April 08, 2011

German gambling tax proposal receives much criticism

The German government has proposed to collect 16.7 percent gambling tax on sports betting from gambling operators with a national license, starting from next year.

After years of criticism it received over the monopoly on sports betting in Germany, the leaders of the 16 states in Germany determined that starting from 2012, the country will offer seven national gambling licenses to private companies. After a meeting in Berlin the states said that they had agreed to open the gambling market for a trial period of 5 years. Germany came under criticism from the EU about their lottery monopoly that gives the government the exclusive right to offer sports betting, according to the EC this is against the European legislation on free trade in services and goods.
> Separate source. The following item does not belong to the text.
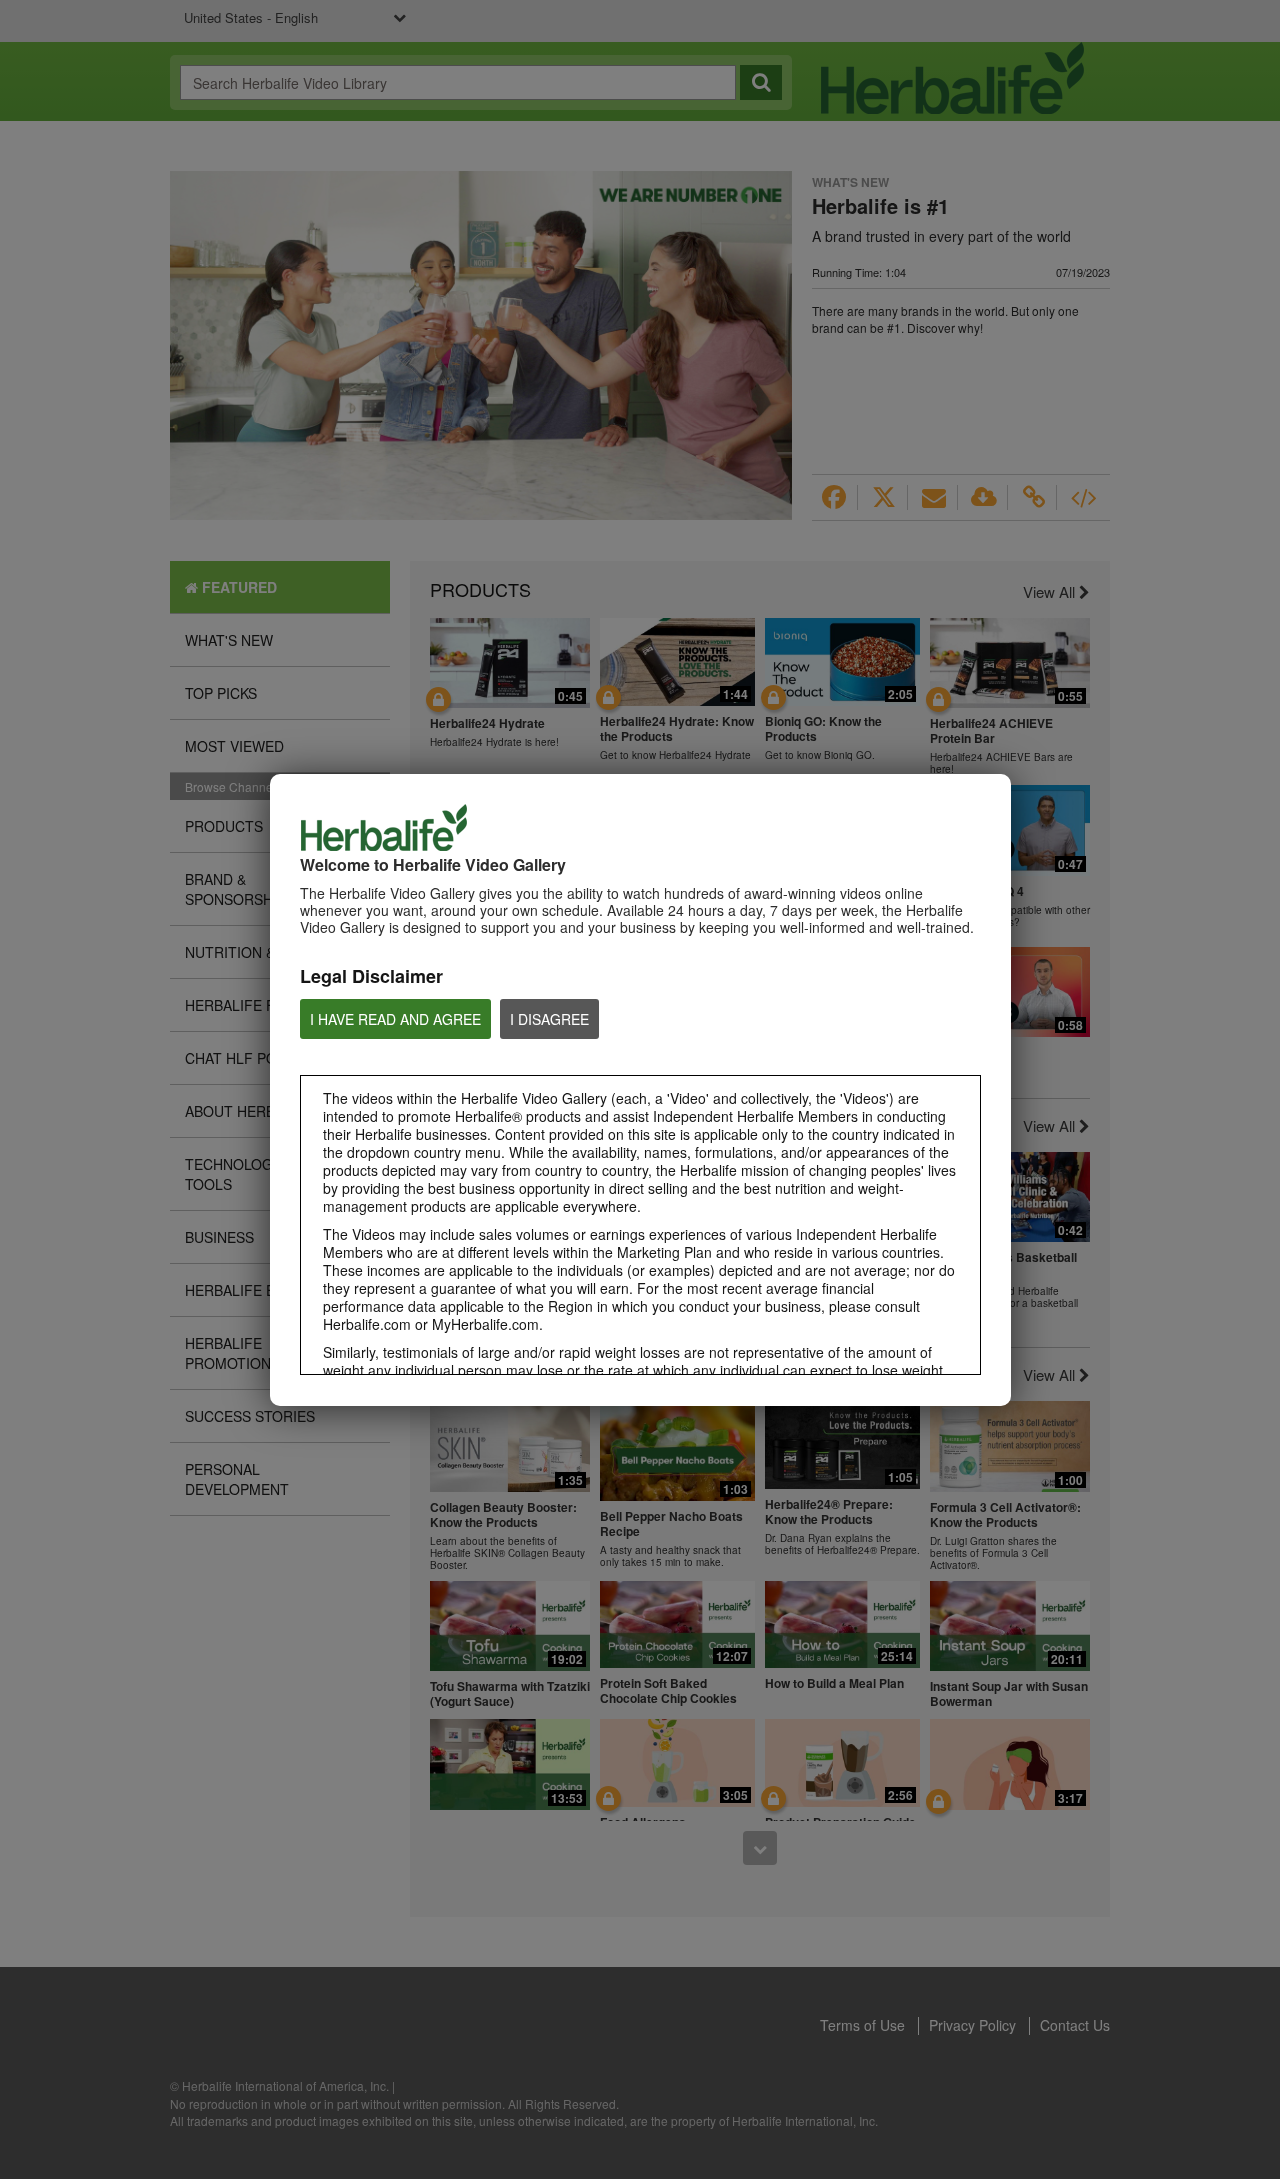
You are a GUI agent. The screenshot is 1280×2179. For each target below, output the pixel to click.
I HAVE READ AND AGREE (395, 1019)
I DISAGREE (549, 1019)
The European court said that the gambling laws are not consistently and systematically enough to support the hypothesis that the is law to protect the people against the social risks of gambling, but rather to generate additional revenue for the state.
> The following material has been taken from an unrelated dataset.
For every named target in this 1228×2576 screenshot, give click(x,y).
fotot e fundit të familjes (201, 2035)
In Germany, only horse racing and slot machines are legal and, companies with a license can offer these games anywhere. But sports betting and lotteries were until now in the hands of the state monopoly, much to the frustration of betting companies like Bwin. Many providers of online gambling, however, offer their services in Germany because the legislation is not properly enforced. The new legislation, effective starting 2012 will issue seven gambling licenses to companies that will pay 16.7 percent tax on gross bets. The governors said they will only allow betting on the outcome of matches and not on the half-time results or the names of the scorers. Gambling companies are allowed to advertise in the stadiums of football clubs, but not on television.